Taking Care of Your Hands

2026-03-18


Your hands will tell you everything about how you've been training.

Torn calluses. Raw patches. That one spot that always rips.

It's not bad luck. It's feedback.


It starts with the grip.

Most people grip the bell in their palm.

That's wrong — and it's why your hands take a beating.


The bell should sit at the base of your fingers. Not across the palm.

Fingers wrapped around the handle. Palm as relaxed as the movement allows.

This is the grip that lets you generate power without destroying your skin.

A palm grip creates friction in all the wrong places. Set after set, session after session, it builds calluses in spots that were never meant to bear that load.

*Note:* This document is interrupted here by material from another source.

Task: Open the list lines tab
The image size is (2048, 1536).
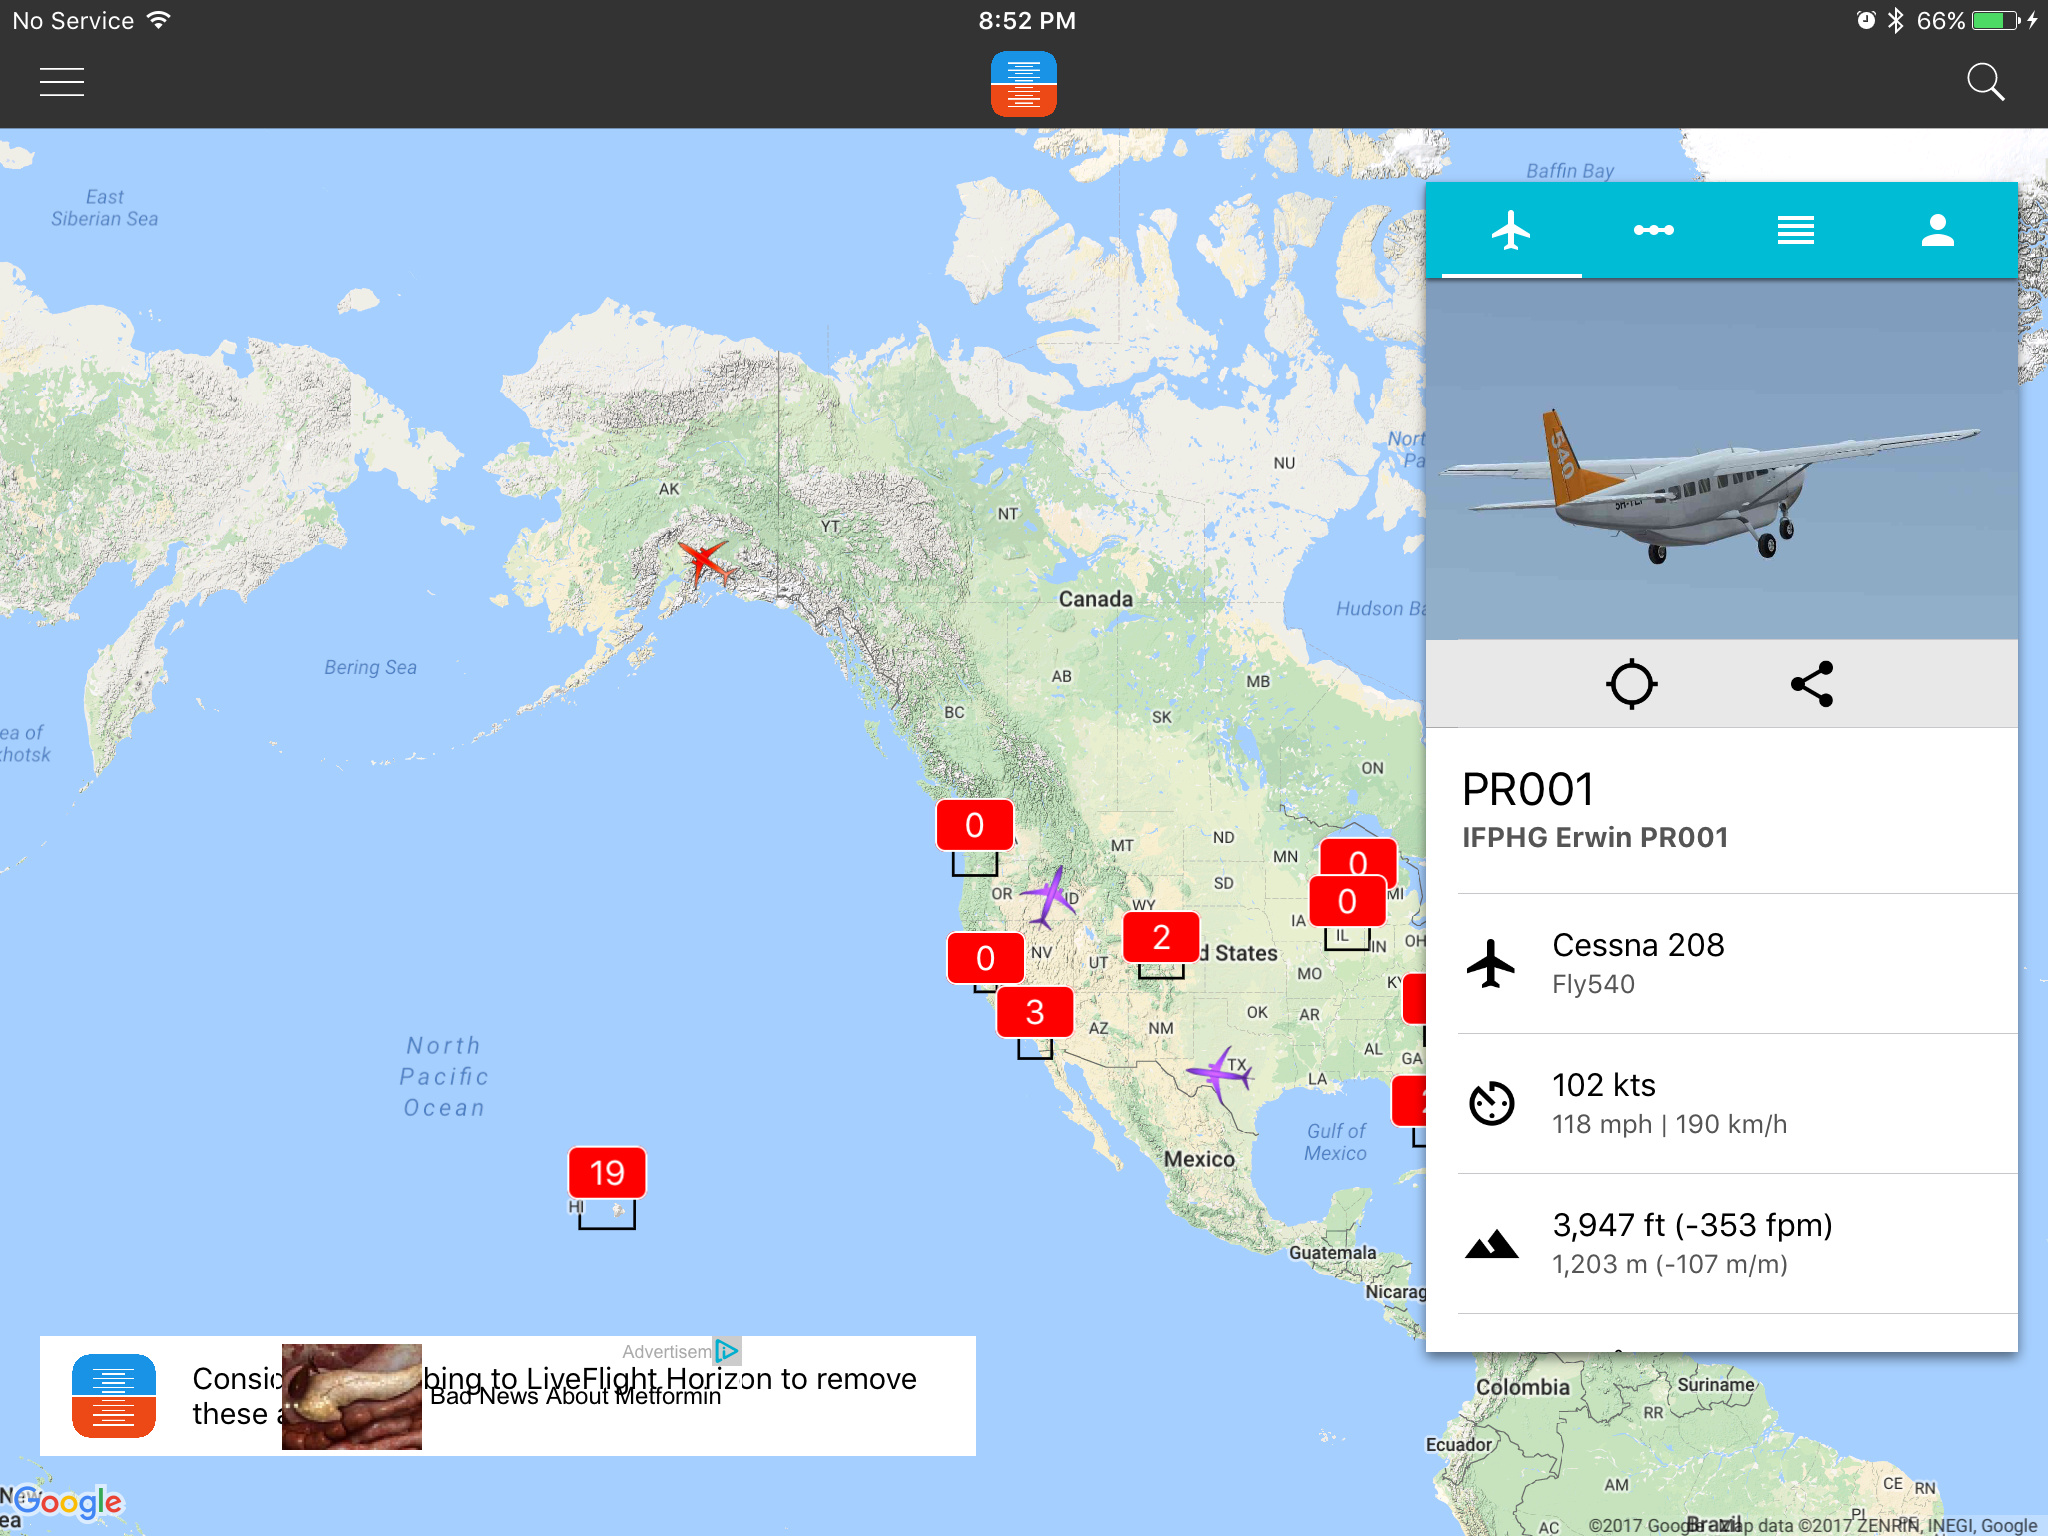Action: 1795,230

Calluses are not the enemy.

Unmanaged calluses are.

The goal is a thin, tough layer of skin — not a thick ridge that catches the handle and tears.


Maintenance is simple.

After a shower when the skin is soft — hit the calluses with a pumice stone or fine sandpaper.

Keep them thin. Keep them flat.

Five minutes a week. That's the whole routine.


When the inevitable rip happens — and it will — clean it, trim the flap, and let it heal.

Don't train through an open tear if you can avoid it.

One missed session is better than two weeks off with an infected hand.


When you come back, grip light.

Rebuild the callus gradually.

Respect the process.


Strong hands are not an accident.

They're a byproduct of training well, gripping correctly, and taking care of what you've built.


Start with the grip. Everything else follows.